London, Thursday 2 September 1999
COOK REPORTS ON DISCUSSION WITH KOSOVO ALBANIAN LEADER
EDITED TRANSCRIPT OF DOORSTEP INTERVIEW GIVEN BY THE FOREIGN SECRETARY, ROBIN COOK, AND HASHIM THAQI
Hashim Thaqi and I have just had a full discussion on the current situation in Kosovo. I met Hashim Thaqi on a number of occasions, both leading up to the confrontation in the spring and during the NATO confrontation which led to the liberation of Kosovo. Britain continues to be heavily committed to both rebuilding Kosovo and also pursuing those who were guilty of the crimes of war during that period of violence. No country is more committed than Britain in bringing to justice those who carried out the atrocities that outraged the world and led to our action to make sure that Belgrade could not continue that repression. We continue to support a scene of crime team in Kosovo and I can report that yesterday the British Police Force discovered another mass grave in Kosovo, in Ljubizda. It appears to be the biggest mass grave we have yet uncovered. We believe there are 50 bodies in the grave which was hidden within a rubbish dump. We are currently carrying out the work of exhuming and documenting those bodies. Already over the past two months that British team has exhumed 280 corpses from 8 different sites, including many children, one of them as young as two. We will make sure that all that evidence is available to the War Crimes Tribunal and assist them in bringing to justice those who were responsible.
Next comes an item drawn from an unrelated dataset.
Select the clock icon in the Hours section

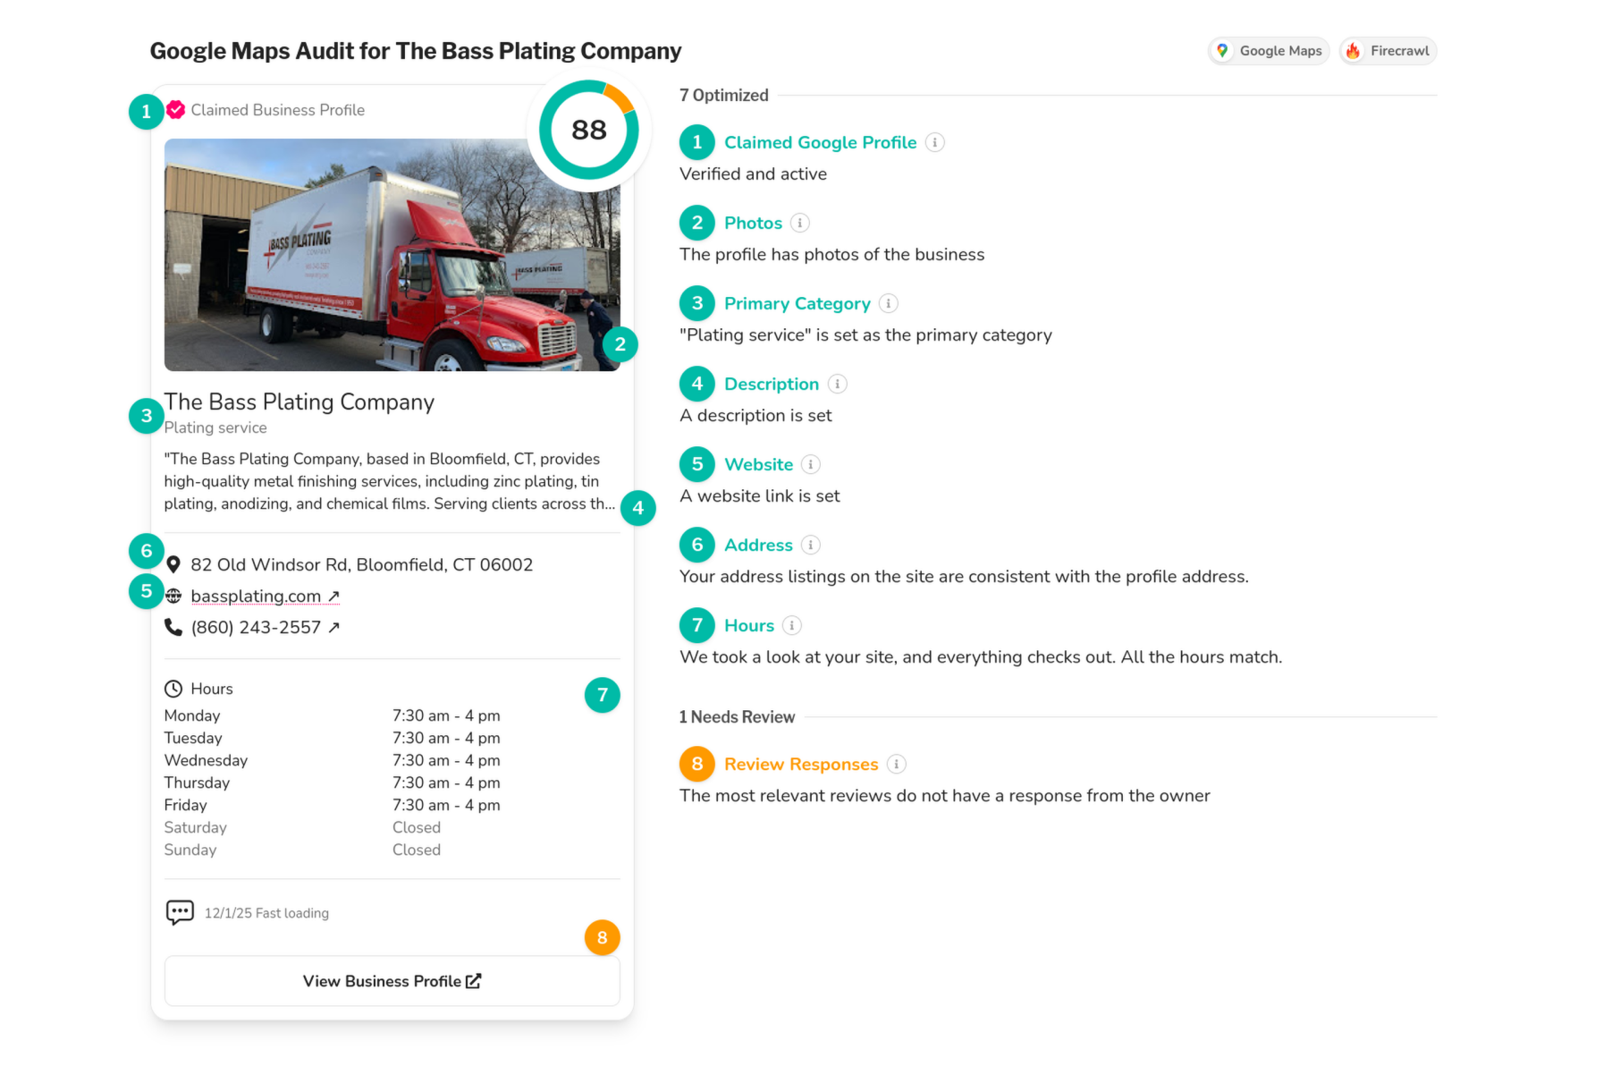click(x=173, y=688)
But we are also addressing how we build the future of Kosovo. Britain is playing a leading part both in KFOR and in the UN mission in Kosovo. We are keen to work with all the ethnic communities of Kosovo to build a democratic, free, pluralist Kosovo which offers a future for all its people.
This morning I have discussed with Hashim Thaqi the incidents that have occurred of violence against Serb and other minority groups within Kosovo. We are both clear that such violence and intimidation cannot be tolerated and must be stopped. We are both committed to building a future for Kosovo for all its people - Albanians, Serbs and others alike. I have assured Hashim Thaqi of Britain's commitment to bringing Kosovo through a democratic political process so that increasingly the people of Kosovo themselves can run their own affairs and can build a future for themselves and for their children. We have now an opportunity to break the cycle of violence. We are both determined that that opportunity must be grasped.
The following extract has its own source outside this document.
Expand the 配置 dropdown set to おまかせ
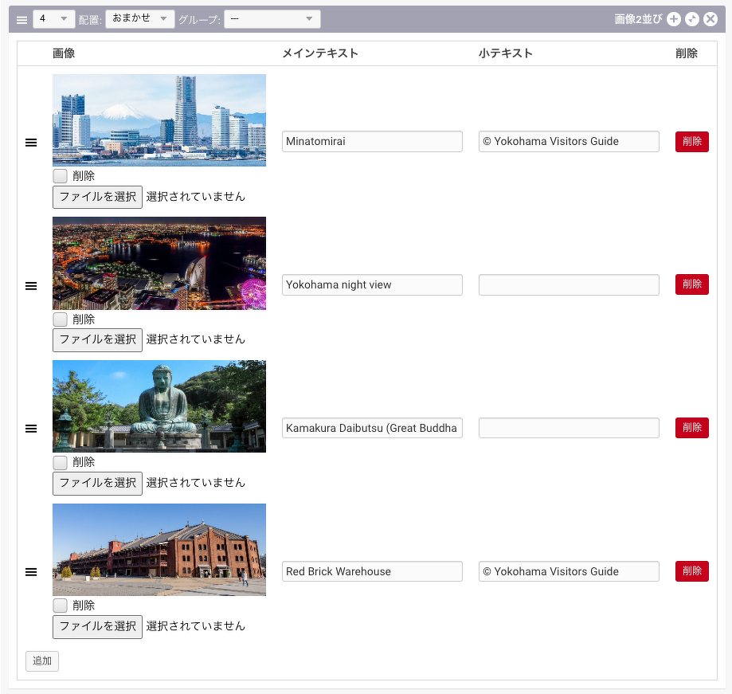 tap(140, 19)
I discussed the security and the political situation in Kosovo with Mr Cook. With the greatest thanks to the international community's engagement, and also our Albanian engagement, we have managed to bring peace and stability in Kosovo. We have concluded in the meeting of the transitional Council yesterday that the situation is improving every day. We were committed from the very first day when we entered Pristina to establish a society where tolerance and not revenge would rule. We feel terribly sad about the acts of violence that took place against some citizens of Kosovo after the war - acts of violence against Albanians, against Serbians and against some KLA soldiers. In cooperation with KFOR we are contributing to stability in the region. People have started to return and they have started to work as much as they can to rebuild their houses and to rebuild their future. The pupils have returned to their schools, students have returned to the faculties and universities.
But the fact that a lot of Serbians left Kosovo causes us great concern, because we are interested in establishing a multi-ethnic, equal society for all citizens of Kosovo. We ask all Serbians who left Kosovo to return, so all of us together can establish a better, democratic future. I am more than convinced that in Kosovo peace and democracy are going to prevail. Also in the process of the transformation and demilitarisation of the KLA I am more than convinced that this will be completed very successfully, in accordance with the agreement that we have signed with the international community.
Mr Thaqi, can you give us a 100 per cent guarantee that the KLA will disband as a military force by 19 September, as you promised to do? And Foreign Secretary, have you accepted Mr Thaqi's reassurances?
There is nothing perfect in this world, but I am more than sure that we are going to work in accordance with all the agreements that we have already signed and the process of the transformation and the demilitarisation of the KLA will be successful.
We are both agreed that it is very much in the interests of Kosovo that it should progress through political process for addressing its needs and that demilitarisation should be secured in the interests of all the people of Kosovo. I welcome the agreement that was signed on demilitarisation of the KLA; the timetable that was set out there is tighter than the one that we envisaged at Rambouillet, and I welcome that timetable. I would also add that we have been encouraged that so far the KLA has kept to the timetable and has actually surrendered weapons in advance of the dates by which they had to be returned.
Did you discuss the stalemate with Russian forces and how that can be avoided in the future?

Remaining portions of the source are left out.